STUTTGART – A group of ageing Holocaust survivors protested in Stuttgart Thursday against an exhibit and advertising campaign by an American-based animal-rights group that likens animals to victims of the Holocaust.

A dozen or so marchers carried placards denouncing the European launch of the “Holocaust On Your Plate” campaign by People for the Ethical Treatment of Animals (PETA).

“This is a sickening trivialization of the suffering of Holocaust victims,” one elderly marcher said. “It is disgusting that people would stoop so low as to use the Holocaust as an advertising gimmick.”

Opening Thursday in Stuttgart, Germany, the “Holocaust On Your Plate” exhibit travels to Zurich, Milan, Zagreb, Budapest, Vienna, Bratislava, Prague, Warsaw, Stockholm, Copenhagen and Amsterdam.

The Central Council of Jews in Germany meanwhile announced plans to fight the advertising campaign, which shows side-by-side pictures of concentration camp victims and chickens in a mass-breeding facility over the caption: “For Animals, All Humans are Nazis”.

Council Chairman Paul President vowed to use Germany’s stringent laws against public display of Nazi emblems or slogans to stop the campaign.

After making waves throughout the US last year, PETA’s controversial “Holocaust on Your Plate” exhibit opened in Stuttgart Thursday, coinciding with a national advertising campaign.

The display, which consists of eight freestanding 2.5-metre panels, each showing photos of factory-farm and slaughterhouse scenes side-by-side with photos from Nazi death camps, graphically depicts the point made by Yiddish writer and Nobel laureate Isaac Bashevis Singer, who wrote, “In relation to [animals], all people are Nazis.”

But Spiegel, representing Germany’s 100,000 Jews, calls the exhibit and its accompanying billboard promotional campaign “an anti- Semitic provocation” which could jeopardize fragile gains made by Jews in post-war Germany.

In Germany, all public display of Nazi emblems or slogans is banned. In addition, it is potentially slanderous to call someone a Nazi or even to compare an individual or a group to the Nazis.

But PETA officials said the European campaign would go ahead as scheduled.

“The exhibit will make its European debut in Germany at Stuttgart’s historic Schlossplatz to remind shoppers and the lunchtime crowd of the dangers of turning one’s back on the victims of oppression,” PETA Deutschland deputy head Harald Ullmann was quoted as saying.
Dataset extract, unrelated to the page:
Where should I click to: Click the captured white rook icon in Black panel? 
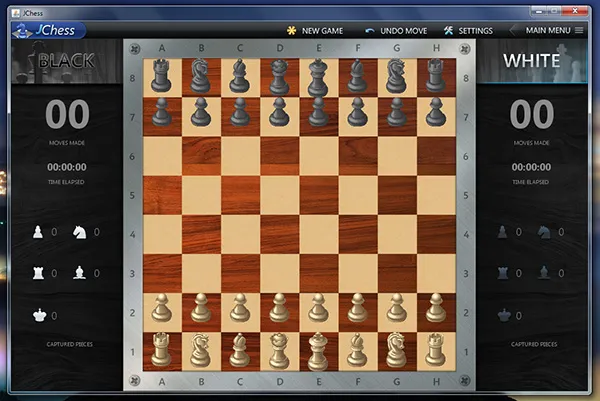39,272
“Just as millions of Europeans ignored the concentration camps, allowing them to operate for seven years simply because they were not themselves being victimized, millions of people today turn away from the horrors of factory farming,” he explained.

“In today’s factory farms and slaughterhouses, animals are treated as nothing more than milk-, egg-, and meat-producing machines. They are abused in unthinkable ways. Chickens have their beaks seared off, cows are skinned and dismembered while still alive, and pigs have their testicles yanked out, all without any painkillers.

“Like victims of the Holocaust, they are forced to endure a frightening journey on tightly packed transport vehicles through all weather extremes, and then they are herded to their deaths,” he said in a statement.

People for the Ethical Treatment of Animals is an animal rights group founded in 1980. PETA works primarily on the issues of animals used for experimentation, food, clothing, and entertainment. It claims to have grown from a handful of volunteers to an international organization with more than 800,000 supporters.